#258: Midway

Roland Emmerich sure knows how to put on a show

june gloom
4 min readOct 30, 2024

This review was originally posted to Twitter on May 26, 2020.

Initial release: November 8, 2019
Director: Roland Emmerich

Every war has its critical moments. Sometimes they’re very small, like assassinating a key official. Sometimes they’re much bigger, bordering on apocalyptic in scale. So yeah welcome to Roland Emmerich’s Midway, a high-octane explosion-fest about the Battle of Midway.

After Pearl Harbor the United States needed a win. The Doolittle raid had been a major morale boost, but the Battle of the Coral Sea had ended in a draw and the loss of the Philippines had been a major shock. With only three carriers in the pacific, things looked dicey for the US. While the carriers had luckily been nowhere near Pearl Harbor during the attack, Imperial Japan was already planning an operation to lure them into a trap and destroy them. However, cryptographers had already decoded part of Japanese transmissions, learning of the plan. This gave the US Navy an opportunity to create an ambush of their own, luring the Imperial Japanese carrier group — all of them participants in Pearl Harbor — into its own trap in one of the most intense naval air battles of the war.
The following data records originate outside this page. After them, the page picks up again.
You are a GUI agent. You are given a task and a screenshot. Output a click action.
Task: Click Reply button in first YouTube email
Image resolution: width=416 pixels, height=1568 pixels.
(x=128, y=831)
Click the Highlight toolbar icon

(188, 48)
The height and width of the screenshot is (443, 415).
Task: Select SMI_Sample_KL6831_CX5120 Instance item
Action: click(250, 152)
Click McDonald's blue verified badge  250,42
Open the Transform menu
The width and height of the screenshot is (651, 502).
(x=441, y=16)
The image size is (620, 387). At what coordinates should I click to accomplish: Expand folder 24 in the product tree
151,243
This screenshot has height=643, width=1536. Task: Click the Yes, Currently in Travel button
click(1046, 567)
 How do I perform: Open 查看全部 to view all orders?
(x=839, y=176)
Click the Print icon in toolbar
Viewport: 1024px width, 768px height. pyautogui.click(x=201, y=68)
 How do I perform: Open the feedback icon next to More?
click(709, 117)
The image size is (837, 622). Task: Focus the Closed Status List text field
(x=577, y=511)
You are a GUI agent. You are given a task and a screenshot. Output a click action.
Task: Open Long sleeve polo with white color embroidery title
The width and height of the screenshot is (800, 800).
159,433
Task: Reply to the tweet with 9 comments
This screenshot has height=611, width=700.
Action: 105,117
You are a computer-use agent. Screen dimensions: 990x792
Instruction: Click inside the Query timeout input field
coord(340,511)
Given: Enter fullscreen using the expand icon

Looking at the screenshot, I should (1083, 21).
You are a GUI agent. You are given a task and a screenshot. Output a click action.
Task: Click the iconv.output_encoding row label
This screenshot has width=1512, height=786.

The result: decisive Allied victory.

All four Imperial Japanese carriers were sunk, as well as a heavy cruiser. For its part, the US lost one carrier — the already-damaged Yorktown, pressed into service after a marathon 72-hour drydock session — and a destroyer. But the US had struck a mighty blow. The Battle of Midway stands to this day as one of the most important engagements of the entire war. By almost any standard, it was an important turning conflict in the Pacific Theater, giving the US the strategic initiative, a chance to get off the ropes. As you might expect from an event of this magnitude, it’s since been the subject of quite a few works, from books, to documentaries, to, of course, feature films. A 1976 film, also titled Midway, was a poor attempt at a realistic portrayal in the vein of Tora! Tora! Tora! Emmerich’s film is a modern take, using techniques unheard of in 1976 to create an intense fireworks show. We’re treated to dizzying first-person shots of dive-bombs on Imperial Japanese carriers in between a tale of the men on both sides who would shape history. We get daring heroes like Dick Best, a cocky daredevil and borderline maniac who bombed two carriers in a single day; larger-than-life figures like Admirals Chester A. Nimitz and Isoroku Yamamoto; and a big cast of lesser-known but still important personnel.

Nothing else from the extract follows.